At dawn, however, Daniel arose calm and serene. He had received the answer to his prayer. God Himself would fill the emptiness in his life. God would be his friend, his purpose, and his comfort. That morning in the darkness of his cell, Daniel made a solemn vow that he would be faithful and true to God, just as he would have been to a wife. He wouldn't allow anything to come between him and his God.

Bolstered by his newfound dedication to God, Daniel committed each day to the Lord and to the task before him. His health returned fully, and his body grew strong from the physical labor.

One day as Daniel was replacing the damaged spokes of a chariot wheel, a guard approached and called him from his task.

"You are wanted in the food galley," the guard said. "Stop what you're doing and report immediately."

A dozen other male slaves were making their way to the galley when Daniel arrived. More streamed in, until the room was filled with about thirty Jewish men. Among them were his friends Hananiah, Mishael, and Azariah.

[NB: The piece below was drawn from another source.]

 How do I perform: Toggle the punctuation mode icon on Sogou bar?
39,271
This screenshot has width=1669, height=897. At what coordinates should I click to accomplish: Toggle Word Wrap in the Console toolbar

When everyone was assembled, two Babylonian men entered the room and stood before them. The first was a middle-aged, dark-skinned man dressed in the robes of a Babylonian official. The second, also finely dressed, stood slightly to the side, obviously an aide or assistant.

The official stepped forward and addressed the gathering. "My name is Ashpenaz. I am chief of the eunuchs in the palace of our great king, Nebuchadnezzar — may he live forever. You have been selected from among all the Jewish men as candidates for an exceptional honor. If you are chosen, you'll be trained for the king's service for the next three years. You'll learn the Babylonian language, literature, religion, philosophy, and astrology. You'll be well cared for and fed with the same food that is served at the king's table, including the finest meat that has been offered to the god Marduk."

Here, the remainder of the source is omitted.